## Text for analysis
■ ■ ■ ■ ■ ■ ■

David Brink, an Iraqi war veteran, was awarded approximately $26 million by a Florida jury this week. The verdict stems from a 2008 hit-and-run crash that left the 31-year-old with permanent brain damage.
The accident occurred on April 5, 2008 while Brink was driving his Kawasaki motorcycle on a street in Kissimmee, Florida. A vehicle reportedly hit Brink, causing him to strike his head against the pavement. The military veteran, who was not wearing a helmet at the time, sustained severe brain injuries.
According to his lawyer, Alexander Clem, Brink has no memory of the accident. The irreparable damage to his brain has reportedly reduced the 31-year-old to child-like behavior, requiring him to be supervised and cared for by his parents.
“He’s got a huge hole in his right frontal and temporal lobes,” explained Clem. “It’s a tragic situation,” he added.
The injury reportedly diminished Brink’s mental capacity, leaving him unable to clearly process, organize, and sequence thoughts and activities.
At the time of the accident, the veteran was studying to become a mechanic — a career path that his lawyer claims is no longer feasible due to his injuries.
In 2010, Dustin Brink filed a lawsuit against Juan Ruiz Pereles, the man who crashed into him. Also named in the suit was Juan de Los Santos, Pereles’ father and the registered owner of the vehicle.

■ ■ ■ ■ ■ ■ ■

## Activities
1: According to the article on the Brink hit-and-run verdict, on what date did the accident happen?
2: Translate this sentence from the article on the Brink hit-and-run verdict into Spanish: "At the time of the accident, the veteran was studying to become a mechanic — a career path that his lawyer claims is no longer feasible due to his injuries."
3: Write the next part of the article on the Brink hit-and-run verdict, starting after its final sentence.
The listing is not needed for anything asked here.

■ ■ ■ ■ ■ ■ ■

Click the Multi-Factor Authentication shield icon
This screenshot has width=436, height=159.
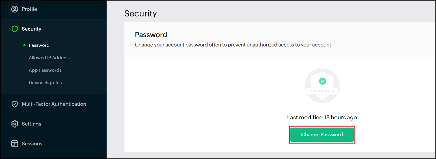pos(14,104)
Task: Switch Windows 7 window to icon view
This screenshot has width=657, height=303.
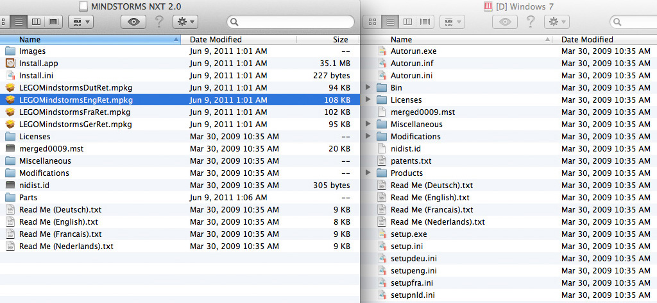Action: [371, 22]
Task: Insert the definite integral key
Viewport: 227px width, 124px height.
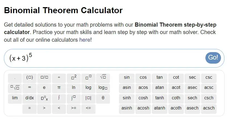Action: 74,98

■ ■ ■ ■ ■ ■ ■

## Exercise results
1: The accident happened on April 5, 2008.

2: En el momento del accidente, el veterano estudiaba para convertirse en mecánico, una carrera que, según afirma su abogado, ya no es viable debido a sus lesiones.

3:
Brink and his legal representation alleged that Pereles was negligent in his operation of the vehicle and should be held responsible for the veteran’s injuries.
On Wednesday, an Osceola County jury agreed that Pereles was partially responsible and awarded the Iraqi war veteran nearly $26 million. However, because the jury also found Brink to be equally at fault in the accident, the amount of the judgement will technically be reduced by 50 percent.
According to Michael LeRoy, legal representation for Juan Pereles, the defense plans to request a post-verdict reduction of the amount:
“Although we certainly respect the jury’s verdict, we feel that the award of $22 million for past and future medical expenses, which comprises the majority of the verdict, is not supported by the evidence. As such, we will promptly be seeking a post-verdict reduction from the court, which is not uncommon in these matters.”
Do you think the jury made the right decision in awarding the war veteran nearly $26 million for his injuries?